■ Given text:
[start]

Support Questions

Find answers, ask questions, and share your expertise

Nifi 1.1.1 Clustering without embedded zookeeper

avatar
Contributor

Hello,

I am trying to set up a clustering with 3 nodes but without using embedded zookeeper. I installed and started a separate zookeeper on port 2181 on one of the nodes (node1). My other nodes properties are as follows:

nifi.cluster.is.node=true

nifi.cluster.node.address=IP_MACHINE

nifi.cluster.node.protocol.port=9000

nifi.cluster.node.protocol.threads=10

nifi.cluster.node.event.history.size=25

nifi.cluster.node.connection.timeout=5 sec

nifi.cluster.node.read.timeout=5 sec

nifi.cluster.firewall.file=

nifi.cluster.flow.election.max.wait.time=1 mins

nifi.cluster.flow.election.max.candidates=3

nifi.zookeeper.connect.string=IP_MACHINE_1:2181

nifi.zookeeper.connect.timeout=3 secs

nifi.zookeeper.session.timeout=3 secs

nifi.zookeeper.root.node=/nifi

And I have kept remote (site to site) properties empty for the first node and following on other 2 nodes:

nifi.remote.input.host=IP_MACHINE_1

nifi.remote.input.secure=false

nifi.remote.input.socket.port=

nifi.remote.input.http.enabled=true

nifi.remote.input.http.transaction.ttl=30 sec

Then I start all the nodes. I get following logs in the node1:

2017-05-04 11:46:48,843 INFO [Process Cluster Protocol Request-10] o.a.n.c.p.impl.SocketProtocolListener Finished processing request 3fadedb5-c6f0-4fe8-ad02-091799b5c242 (type=NODE_CONNECTION_STATUS_REQUEST, length=97 bytes) from MACHINE_IP_3 in 0 millis
2017-05-04 11:46:50,539 INFO [Process Cluster Protocol Request-1] o.a.n.c.p.impl.SocketProtocolListener Finished processing request 4b414f92-8486-4e7f-9c4c-e184279611b1 (type=HEARTBEAT, length=2458 bytes) from localhost:9993 in 1 millis
2017-05-04 11:46:52,083 INFO [Process Cluster Protocol Request-4] o.a.n.c.p.impl.SocketProtocolListener Finished processing request 82956fb1-7696-41a6-a5de-36e2b4362889 (type=NODE_CONNECTION_STATUS_REQUEST, length=97 bytes) from MACHINE_IP_2 in 0 millis
2017-05-04 11:46:52,421 INFO [Process Cluster Protocol Request-2] o.a.n.c.p.impl.SocketProtocolListener Finished processing request d9f3c705-4feb-452f-b6aa-ff2d01bd3f7f (type=HEARTBEAT, length=2456 bytes) from localhost:9994 in 1 millis
2017-05-04 11:46:53,848 INFO [Process Cluster Protocol Request-6] o.a.n.c.p.impl.SocketProtocolListener Finished processing request 45063482-48a2-4edf-b064-35840f6fcf6e (type=NODE_CONNECTION_STATUS_REQUEST, length=97 bytes) from MACHINE_IP_3 in 0 millis
2017-05-04 11:46:54,262 WARN [main] o.a.nifi.controller.StandardFlowService Failed to connect to cluster due to: org.apache.nifi.cluster.protocol.ProtocolException: Failed to create socket to MACHINE_IP_1:9000 due to: java.net.ConnectException: Connection timed out (Connection timed out)

[end]

■ Written task 1:
Translate this sentence from the NiFi clustering thread into Spanish: "I installed and started a separate zookeeper on port 2181 on one of the nodes (node1)."
■ Written task 2:
In the NiFi clustering thread, what value is given for nifi.cluster.flow.election.max.candidates?
■ Written task 3:
Resume the NiFi clustering thread after its last log entry.

■ Given material:
[start]

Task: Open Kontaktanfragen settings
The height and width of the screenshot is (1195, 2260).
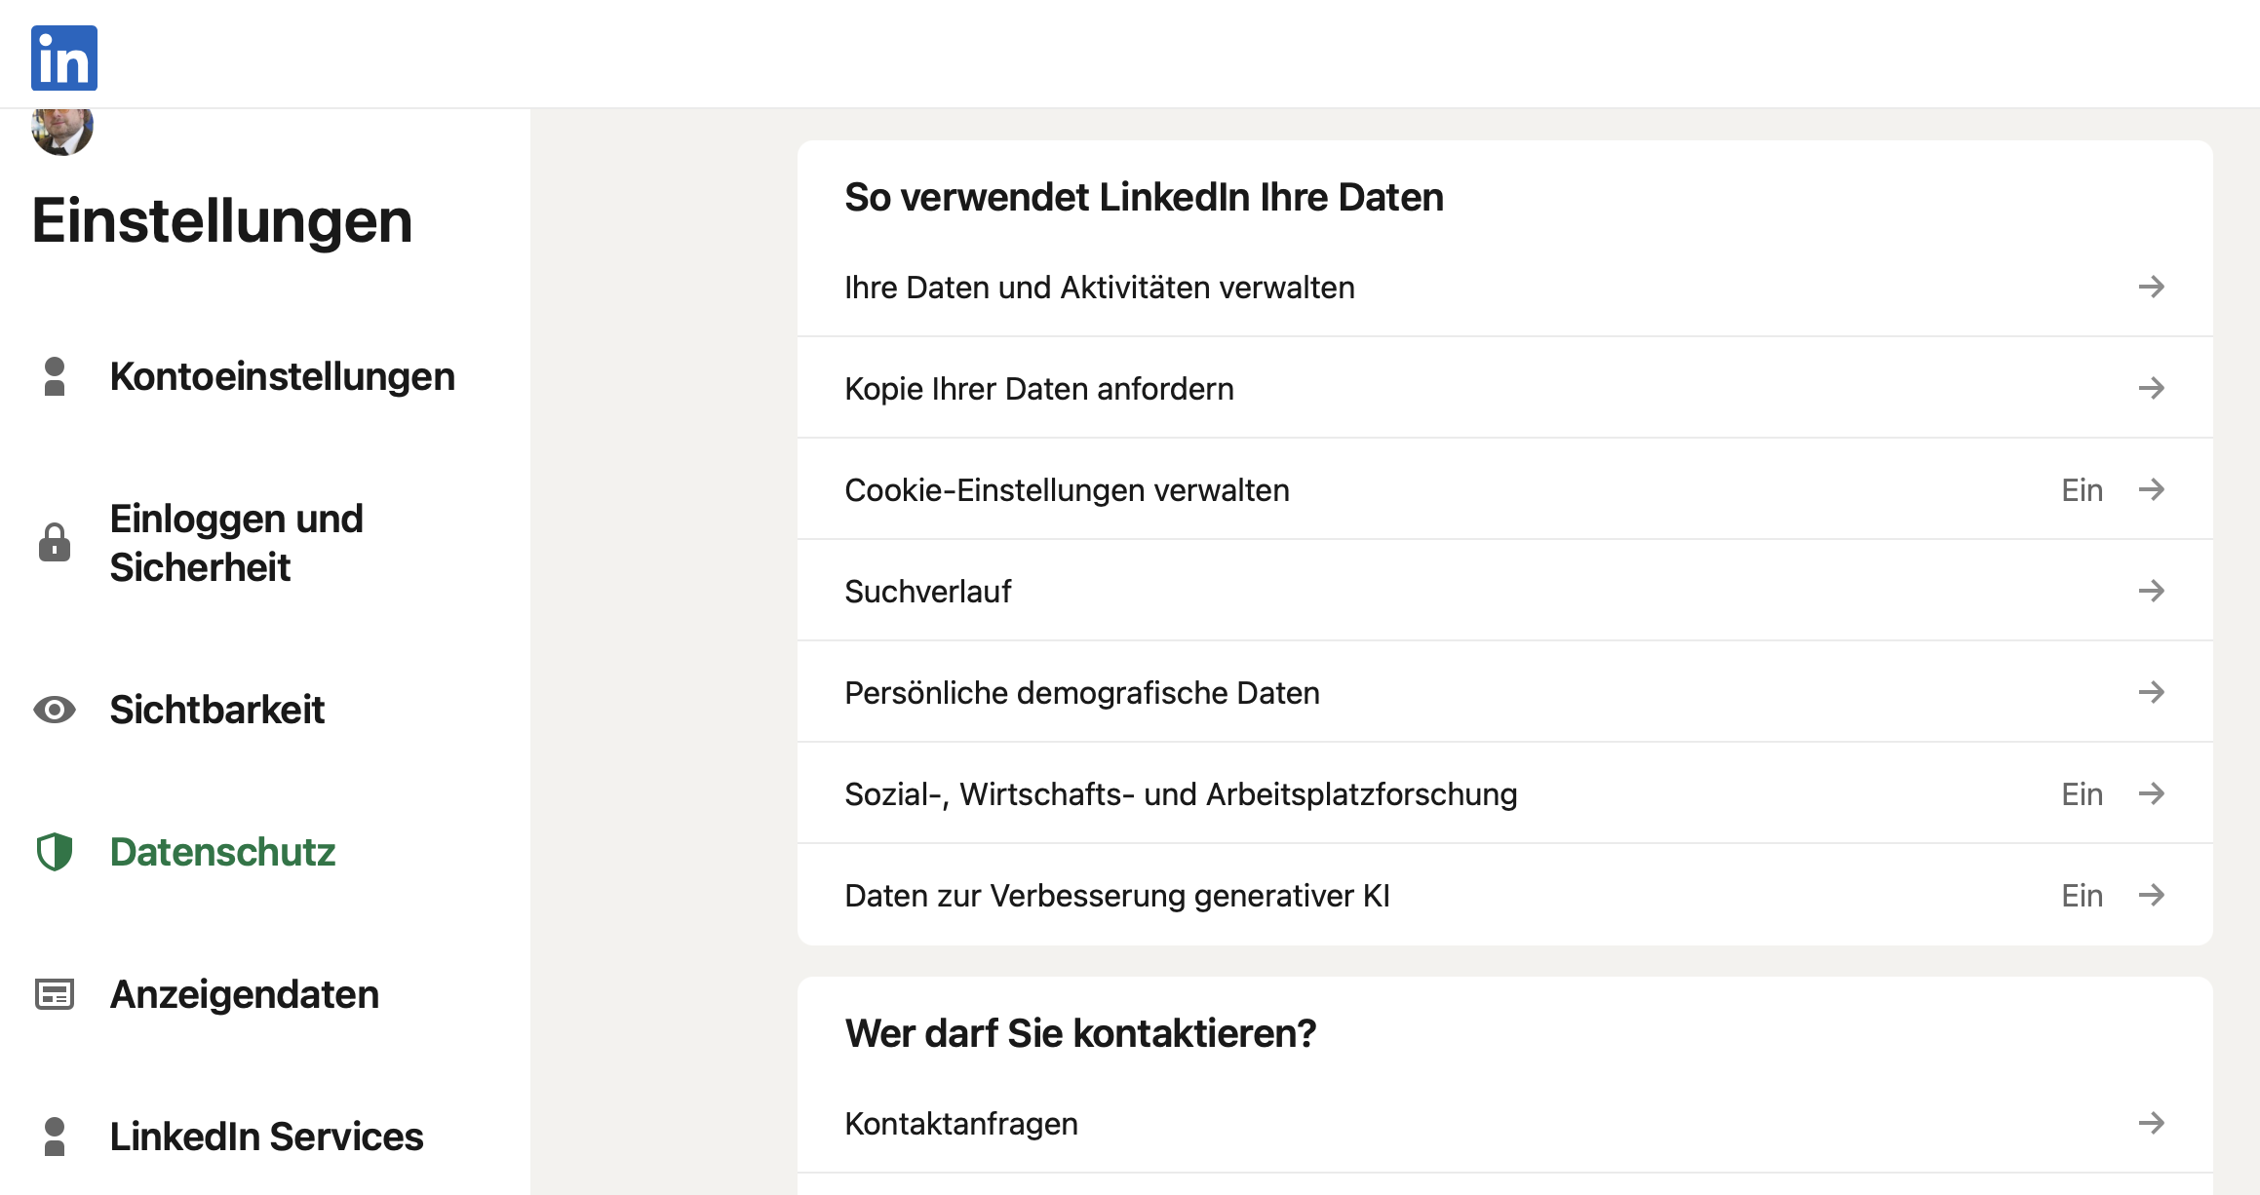Action: [x=960, y=1124]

[end]

■ Exercise response 1:
Instalé e inicié un zookeeper independiente en el puerto 2181 en uno de los nodos (node1).

■ Exercise response 2:
3

■ Exercise response 3:
So it received heartbeat messages from localhost:9993 (which actually is node2).

I checked Zookeeper and it shows 2 Primary nodes (the 2 nodes not running zookeeper) and all 3 nodes connected in the Cluster Coordinator.

When I check UI, on Machine 1, I get:

Cluster is still in the process of voting on the appropriate Data Flow.

On Machine 2 and 3, I get following message on UI:

Action cannot be performed because there is currently no Cluster Coordinator elected. The request should be tried again after a moment, after a Cluster Coordinator has been automatically elected.

I seem to have configured the zookeeper and other properties properly and still it is not able to elect the cluster coordinator.

Thanks in advace.

1 ACCEPTED SOLUTION

avatar
Master Mentor
@Jatin Kheradiya

There are a few things that do not look right in your nifi.properties configuration above:

On every node the following properties should be configured with the FQDN of the node:

1. nifi.remote.input.host=
2. nifi.cluster.node.address=
3. nifi.web.http.host=  or   nifi.web.https.host=

I noticed you are configuring nifi.remote.input.host= with the IP of a different node.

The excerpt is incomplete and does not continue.